Time of flight angiography (TOF) is an MRI technique to visualize flow within vessels, without the need to administer contrast. It is based on the phenomenon of flow-related signal hyperintensity of spins entering into an imaging slice. As a result of being unsaturated, these spins give more signal than surrounding stationary spins. 

With 2-D TOF, multiple thin imaging slices are acquired with a flow-compensated gradient-echo sequence. These images can be combined by using a technique of reconstruction such as maximum intensity projection (MIP), to obtain a 3-D image of the vessels analogous to conventional angiography.

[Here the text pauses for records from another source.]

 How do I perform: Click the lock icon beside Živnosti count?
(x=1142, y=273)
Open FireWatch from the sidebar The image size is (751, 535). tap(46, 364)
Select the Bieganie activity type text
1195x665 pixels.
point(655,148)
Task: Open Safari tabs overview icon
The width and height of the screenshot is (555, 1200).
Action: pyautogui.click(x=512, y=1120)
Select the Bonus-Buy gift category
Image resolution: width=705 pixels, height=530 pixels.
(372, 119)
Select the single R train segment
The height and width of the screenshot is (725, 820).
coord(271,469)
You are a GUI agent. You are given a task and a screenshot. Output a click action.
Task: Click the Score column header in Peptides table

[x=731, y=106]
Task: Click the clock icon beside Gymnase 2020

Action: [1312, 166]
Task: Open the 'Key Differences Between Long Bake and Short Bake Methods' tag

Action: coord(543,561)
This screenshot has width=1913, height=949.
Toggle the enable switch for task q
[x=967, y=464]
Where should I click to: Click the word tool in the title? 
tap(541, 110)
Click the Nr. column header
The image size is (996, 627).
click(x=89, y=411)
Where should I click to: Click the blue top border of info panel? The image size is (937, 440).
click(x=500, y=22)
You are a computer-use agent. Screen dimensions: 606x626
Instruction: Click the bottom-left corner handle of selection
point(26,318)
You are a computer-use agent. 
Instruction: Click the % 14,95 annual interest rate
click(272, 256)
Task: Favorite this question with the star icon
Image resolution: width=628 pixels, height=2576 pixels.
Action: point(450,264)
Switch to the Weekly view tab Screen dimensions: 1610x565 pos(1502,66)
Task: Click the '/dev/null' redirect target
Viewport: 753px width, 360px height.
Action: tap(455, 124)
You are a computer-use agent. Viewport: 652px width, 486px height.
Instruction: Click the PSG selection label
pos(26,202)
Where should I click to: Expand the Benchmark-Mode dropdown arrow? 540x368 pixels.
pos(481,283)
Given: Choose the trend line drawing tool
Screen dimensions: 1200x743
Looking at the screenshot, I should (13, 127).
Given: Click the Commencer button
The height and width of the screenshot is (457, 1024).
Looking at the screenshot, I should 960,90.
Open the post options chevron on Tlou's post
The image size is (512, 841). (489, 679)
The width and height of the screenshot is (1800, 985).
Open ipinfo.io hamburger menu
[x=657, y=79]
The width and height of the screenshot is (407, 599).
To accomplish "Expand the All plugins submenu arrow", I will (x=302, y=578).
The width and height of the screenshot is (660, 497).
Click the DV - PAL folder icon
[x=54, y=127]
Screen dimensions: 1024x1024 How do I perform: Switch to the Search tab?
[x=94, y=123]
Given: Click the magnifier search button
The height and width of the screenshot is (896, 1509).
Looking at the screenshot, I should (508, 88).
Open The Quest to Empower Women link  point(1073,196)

With 3-D TOF, a volume of images is obtained simultaneously by phase-encoding in the slice-select direction. An angiographic appearance can be generated using MIP, as is done with 2-D TOF. 

Key points

  • short TR

  • image-plane kept perpendicular to flow direction

Potential pitfalls

  • slow flow or flow from a vessel parallel to the scan plane may become saturated just like stationary tissue, resulting in a signal loss from the vessel 4

  • turbulent flow may undergo spin-dephasing and unexpectedly short T2 relaxation: again resulting in a signal loss from the vessel

  • acquisition times are relatively long (more than 5 minutes) 3.

  • retrograde arterial flow may be obscured if venous saturation bands have been applied.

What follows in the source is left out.